The pressure on emerging companies to secure the right information quickly will require smart and efficient strategies – something this region’s leading entrepreneurs and start-up investors have an enviable track record in delivering over past decades.
The length of the ramp from ideation to critical data with the perceived strength of the management teams to execute on the plan are increasingly the differentiating characteristics sought by investors. When companies are forced to focus existing funds or new investment on clinical stage assets, it is clear why there has been a downsizing of early-stage R & D activity and hence vacant lab space.
Companies such as Healx and PharmEnable in the emerging field of TechBio, using data driven approaches to biology challenges, are further demonstrating how in silico routes to new experimental assets that require laboratory activity later and the coming to market of a high volume of new lab space has exacerbated the current facilities high vacancy rates.

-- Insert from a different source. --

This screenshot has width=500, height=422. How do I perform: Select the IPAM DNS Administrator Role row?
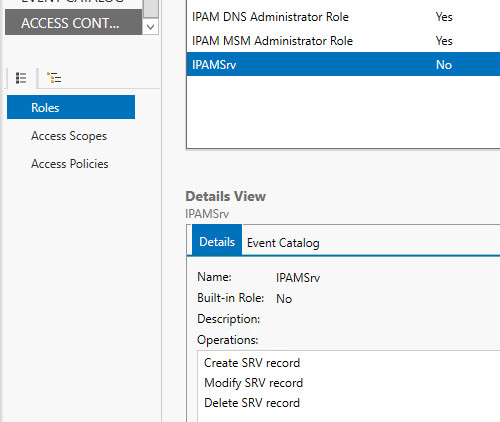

These dynamics, whilst challenging for all stakeholders, could also be seen to represent an opportunity for the region’s competitiveness and a route to scale our ecosystem going forward.
There are great local success stories of virtual biotechs, including Sareum which was incorporated in 2003 and X01 a decade later, which have demonstrated how a frugal internal approach to creating value can lead to sustained value creation or high value exit, respectively.
The formation and development of a new company by an elite team, leveraging external providers rather than building in-house, can clearly be successful but is also dependent on the external provision available. This is potentially where the excellence of the Greater Cambridge Cluster could be to a degree reimagined for future growth and success.
Playing to the leading-edge innovation this region repeatedly delivers to provide a coordinated ecosystem in which elite team founders can place the core of their company should reduce the timescale to critical data for a credible and informed onward asset development plan to attract investment.
From the academic excellence to pre-clinical CRO providers and professional services in areas such as regulatory, the region has the depth, breadth, excellence and experience on hand to enable our startup and emerging life science companies to stand out.
The success and growth of external collaborative and service provider companies illustrate the value placed on them by primary biotechs and their investors. In lab-based R & D terms this includes institutions such as the Milner Institute delivering a hub of early-stage and translational research collaboration as well as expert tools and platform CROs such as Metrion Biosciences, Domainex, Pharmidex, RxCelerate, bit.bio and Abcam. Outside of the lab examples include professional service providers such as DLRC, Scendea, Marks & Clerk, Mills & Reeve, Taylor Wessing and many others.
There is much messaging about the rise of China as a source of both innovation and speed to achieve critical data on programmes to secure deals. Capital efficiency in the seed stage of a programme is obviously key when there remains a dearth of early-stage investment.
Those leveraging China’s efficiency have shown investor appetite is returning. This region has an exceptional opportunity to benefit from the path China has demonstrated but perhaps with even greater efficiency and confidence when developing truly transformative new medicine discovery programmes.
Scientific collaboration is in the biotech DNA of this region, not least due to the highly networked and trusted environment decades of success has created. Embracing the new world of leaner, faster creation of robust early data, a cluster where plans are developed from day one with external providers and investors, will leave this region globally competitive and scalable with the right policy support.
Support to grow the CRO and service provider sector in tandem with academia and elite primary biotechs should see the region flourish well into the future.